Suppose an officer detains a person for violating a traffic law and it turns out the person really didn’t violate the law: the officer was simply mistaken about what the law says. Until recently, one would expect that any evidence obtained after the mistaken detention would be thrown out. In a recent case, however, the U.S. Supreme Court concluded any evidence obtained after the officer mistakenly detained the person is not excluded from trial, so long as the officer’s mistaken belief about the law was reasonable.
The case is Heien v. North Carolina. A police officer was watching traffic on a road in North Carolina when the officer observed Heien’s Ford Escort pass by. The car was being driven by Maynor Javier Vasquez, and Heien was a passenger. The driver was not driving recklessly, was not speeding, and was not violating the law in any way. The officer followed the car because the driver looked “very stiff and nervous”, then stopped the car for what the officer believed was a brake light violation. The car only had one working brake light, and the officer did not know that North Carolina law only requires one working brake light.

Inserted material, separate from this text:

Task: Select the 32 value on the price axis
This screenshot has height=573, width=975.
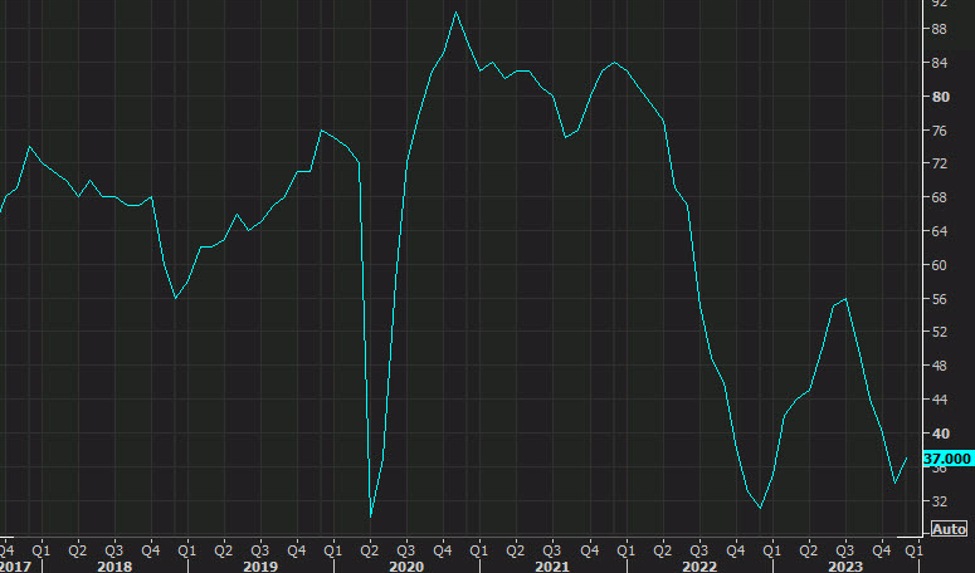Action: tap(939, 501)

As the officer was issuing a warning ticket for the broken brake light, the officer became suspicious because the driver and passenger gave inconsistent answers to his questions regarding their destination. The officer asked Heien if the officer could search the vehicle. Heien consented. The officer found cocaine in the vehicle, and Heien was ultimately charged with and convicted of Attempted Drug Trafficking.
Heien’s conviction was reversed by the North Carolina Court of Appeals, but that decision was reversed by the North Carolina Supreme Court. Heien appealed to the United States Supreme Court. The U.S. Supreme Court accepted the case to answer this question: can an officer’s mistake of law give rise to the reasonable suspicion necessary to uphold the seizure under the Fourth Amendment?
The U.S. Supreme Court answers that question in the affirmative. In an opinion written by Chief Justice Roberts, the Court concludes that, if an officer stops a vehicle based on the officer’s mistake of law, and if that mistake is reasonable, the stop is justified under the Fourth Amendment. The Court reasons that people, including law enforcement officers, make mistakes, and an officer’s mistaken belief should only result in evidence being excluded if the officer’s mistaken belief was unreasonable. The Court supports this reasoning with citations to cases from the 1800s. Those cases did not involve the scope of the Fourth Amendment, and the Court’s opinion admits the cases are not on-point. The Court also compares officers’ mistakes of law with officers’ mistakes of fact. There are cases holding a detention may be justified even if an officer made a mistake of fact.
The Court’s comparison of mistakes of fact and mistakes of law is not compelling. The Court gives this example:
An officer might, for example, stop a motorist for traveling alone in a high-occupancy vehicle lane, only to discover, upon approaching the car that two children are slumped over in the back seat. The driver has not violated the law, but neither has the officer violated the Fourth Amendment.
In the Court’s example, we would not expect an officer to know there were additional passengers in the car, so the officer’s detention of the car and its occupants is reasonable. We do, however, expect officers to know what is illegal and what is not. Suppose the officer knows there are two children in the car and mistakenly believed the law required four people in a vehicle for travel in the high-occupancy lane. I think stopping the vehicle based on the officer’s mistake of law would be unreasonable. The U.S. Supreme Court may disagree.
The Court seems to bend over backward to find a way to justify stopping vehicles. The real reason the officer stopped the car is the driver was a minority and appeared “very stiff and nervous” (and he was driving a Ford Escort!). The suspected brake light violation was really just an excuse to stop the car; what the law calls a pretextual stop. The Court held in Whren v. United States that pretextual stops are permitted so long as they are justified by some violation of the law. Now the court goes even further to say there really doesn’t need to be a violation of the law for a pretextual stop, as long as the officer reasonably says he thought there was a violation of the law.
The Court’s decision in Heien is another incremental erosion of Fourth Amendment protections. I’m not suggesting the officer should be punished, or even criticized, for not knowing every intricacy of the state’s vehicle equipment law. I’m only suggesting that, if the officer was wrong, and there really was no violation of the law, the officer really did not have justification to stop the car. Therefore, the stop was an unreasonable seizure, and evidence obtained after the unreasonable seizure should be suppressed. I’m sure the Heien case will be cited in future litigation of DUI/OVI cases in Columbus and Central Ohio.